E como fazem as refeições?

Antenor: Trago a marmita todos os dias e deixo no carrinho. Antes do meio-dia, paro em uma sombra boa entre a [rua] Rui Barbosa e a 15 de Novembro para almoçar. Em seguida, volto a trabalhar. Por onde eu passo durante a tarde, alguém me oferece café ou bolo.

Aparecido: Volto para casa a pé e preparo a minha comida. Depois, retorno para a rua.

É possível tirar um bom lucro desse serviço? Vocês acreditam que, com o passar do tempo, a venda de sorvetes sofreu queda?

Antenor: Temos um trato com a sorveteria, que nos repassa 50% do que vendemos e segura a outra metade para eles. Quando entrei nesse serviço, o sorveteiro ganhava mais. Aos domingos, eu esvaziava quatro carrinhos. Na época, consegui comprar um terreno e construir a minha casa no Vale do Sol. Hoje, eu já não teria condições de fazer isso, porque as coisas estão mais caras e as pessoas ganham menos. Além disso, o sorvete também está mais alto.

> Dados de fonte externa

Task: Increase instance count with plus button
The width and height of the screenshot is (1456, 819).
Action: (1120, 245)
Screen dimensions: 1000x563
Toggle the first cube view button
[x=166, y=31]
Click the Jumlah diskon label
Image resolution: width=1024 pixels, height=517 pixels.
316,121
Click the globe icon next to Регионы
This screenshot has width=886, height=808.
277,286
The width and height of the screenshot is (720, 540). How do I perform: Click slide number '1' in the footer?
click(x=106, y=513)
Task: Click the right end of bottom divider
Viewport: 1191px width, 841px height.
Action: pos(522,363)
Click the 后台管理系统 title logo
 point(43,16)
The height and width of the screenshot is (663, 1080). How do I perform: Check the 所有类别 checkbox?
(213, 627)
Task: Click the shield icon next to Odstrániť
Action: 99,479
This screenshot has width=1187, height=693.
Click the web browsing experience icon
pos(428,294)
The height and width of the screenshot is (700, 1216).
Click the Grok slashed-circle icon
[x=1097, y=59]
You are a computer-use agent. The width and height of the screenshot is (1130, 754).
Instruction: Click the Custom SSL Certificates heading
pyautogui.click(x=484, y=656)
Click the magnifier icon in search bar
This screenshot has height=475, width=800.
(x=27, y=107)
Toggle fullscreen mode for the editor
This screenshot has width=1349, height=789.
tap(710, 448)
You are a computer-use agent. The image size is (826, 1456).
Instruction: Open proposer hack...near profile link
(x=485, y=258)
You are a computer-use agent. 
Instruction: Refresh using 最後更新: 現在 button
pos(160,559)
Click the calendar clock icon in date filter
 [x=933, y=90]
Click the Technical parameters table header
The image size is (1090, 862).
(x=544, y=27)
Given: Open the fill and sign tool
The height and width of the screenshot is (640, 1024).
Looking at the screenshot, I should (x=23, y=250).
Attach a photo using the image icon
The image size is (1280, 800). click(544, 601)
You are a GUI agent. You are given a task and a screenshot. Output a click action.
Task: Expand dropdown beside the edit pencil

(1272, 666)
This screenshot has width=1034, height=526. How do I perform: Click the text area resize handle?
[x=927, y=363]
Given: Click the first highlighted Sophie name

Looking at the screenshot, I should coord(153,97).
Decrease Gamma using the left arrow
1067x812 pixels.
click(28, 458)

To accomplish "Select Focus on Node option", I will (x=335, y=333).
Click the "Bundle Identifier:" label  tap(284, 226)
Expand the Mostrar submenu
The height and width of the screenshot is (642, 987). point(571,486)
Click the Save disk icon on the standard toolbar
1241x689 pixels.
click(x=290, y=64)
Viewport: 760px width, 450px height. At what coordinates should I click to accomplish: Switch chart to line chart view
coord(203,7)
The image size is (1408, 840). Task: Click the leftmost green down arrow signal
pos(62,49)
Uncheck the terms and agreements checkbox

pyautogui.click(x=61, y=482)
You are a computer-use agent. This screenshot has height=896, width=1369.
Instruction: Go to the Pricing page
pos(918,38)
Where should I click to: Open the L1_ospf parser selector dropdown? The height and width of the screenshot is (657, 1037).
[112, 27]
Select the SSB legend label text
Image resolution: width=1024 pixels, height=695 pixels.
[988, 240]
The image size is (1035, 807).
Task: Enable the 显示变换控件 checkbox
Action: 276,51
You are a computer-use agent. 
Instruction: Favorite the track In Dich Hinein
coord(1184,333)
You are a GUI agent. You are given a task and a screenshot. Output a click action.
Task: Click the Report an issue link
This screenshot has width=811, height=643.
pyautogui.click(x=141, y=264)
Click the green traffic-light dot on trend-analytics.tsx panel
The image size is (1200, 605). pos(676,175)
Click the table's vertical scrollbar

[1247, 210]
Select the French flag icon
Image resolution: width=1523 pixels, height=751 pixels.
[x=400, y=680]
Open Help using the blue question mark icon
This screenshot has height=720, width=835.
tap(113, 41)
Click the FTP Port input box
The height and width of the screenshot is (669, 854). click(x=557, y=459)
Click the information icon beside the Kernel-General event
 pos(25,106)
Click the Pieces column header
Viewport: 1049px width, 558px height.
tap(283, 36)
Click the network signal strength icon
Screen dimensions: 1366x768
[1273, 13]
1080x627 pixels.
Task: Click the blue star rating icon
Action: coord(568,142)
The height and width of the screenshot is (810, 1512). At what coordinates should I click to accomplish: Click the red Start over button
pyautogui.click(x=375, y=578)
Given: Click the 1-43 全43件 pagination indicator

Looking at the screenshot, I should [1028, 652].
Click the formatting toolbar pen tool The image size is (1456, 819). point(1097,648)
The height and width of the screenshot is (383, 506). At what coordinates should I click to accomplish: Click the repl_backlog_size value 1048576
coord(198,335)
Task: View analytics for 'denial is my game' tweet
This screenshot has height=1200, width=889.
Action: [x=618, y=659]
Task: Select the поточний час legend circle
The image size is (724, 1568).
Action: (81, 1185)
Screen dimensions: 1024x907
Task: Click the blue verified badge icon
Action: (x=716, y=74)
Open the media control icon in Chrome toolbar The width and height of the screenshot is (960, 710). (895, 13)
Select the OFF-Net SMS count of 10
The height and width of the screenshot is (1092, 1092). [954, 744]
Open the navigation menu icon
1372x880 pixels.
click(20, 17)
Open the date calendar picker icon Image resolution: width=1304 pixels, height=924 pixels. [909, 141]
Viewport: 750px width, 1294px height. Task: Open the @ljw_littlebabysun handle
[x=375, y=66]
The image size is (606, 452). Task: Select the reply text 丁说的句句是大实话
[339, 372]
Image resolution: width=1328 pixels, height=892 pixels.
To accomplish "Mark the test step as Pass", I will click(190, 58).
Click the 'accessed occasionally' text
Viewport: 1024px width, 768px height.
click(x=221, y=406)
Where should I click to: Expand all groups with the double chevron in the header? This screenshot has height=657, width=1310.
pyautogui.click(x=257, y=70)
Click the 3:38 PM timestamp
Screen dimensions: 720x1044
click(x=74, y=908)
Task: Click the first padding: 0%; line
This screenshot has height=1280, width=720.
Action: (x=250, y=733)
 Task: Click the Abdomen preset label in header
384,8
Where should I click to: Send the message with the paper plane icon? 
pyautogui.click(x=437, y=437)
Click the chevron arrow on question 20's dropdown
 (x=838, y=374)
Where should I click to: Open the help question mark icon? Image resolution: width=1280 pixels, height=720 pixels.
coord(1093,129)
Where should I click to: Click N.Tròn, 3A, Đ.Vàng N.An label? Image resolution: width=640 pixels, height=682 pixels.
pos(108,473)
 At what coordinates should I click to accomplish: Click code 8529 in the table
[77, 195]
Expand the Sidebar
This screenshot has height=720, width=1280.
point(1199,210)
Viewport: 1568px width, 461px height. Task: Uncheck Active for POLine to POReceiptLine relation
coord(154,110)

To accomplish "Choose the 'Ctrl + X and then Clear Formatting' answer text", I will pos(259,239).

Já vendi palito por R$ 0,25. Seria inviável comercializar picolé por esse preço atualmente.

Aparecido: Consigo manter uma vida mais ou menos com o que ganho. Em relação ao passado, as vendas diminuíram porque, no começo, não havia muita sorveteria em Prudente. Hoje, há uma em cada canto.

Quais são os sonhos dos senhores?

Antenor: Se eu ganhasse na loteria, iria descansar.

Aparecido: Não tenho sonhos, mas queria que a situação do país melhorasse com o novo governo, pois estamos em um momento difícil.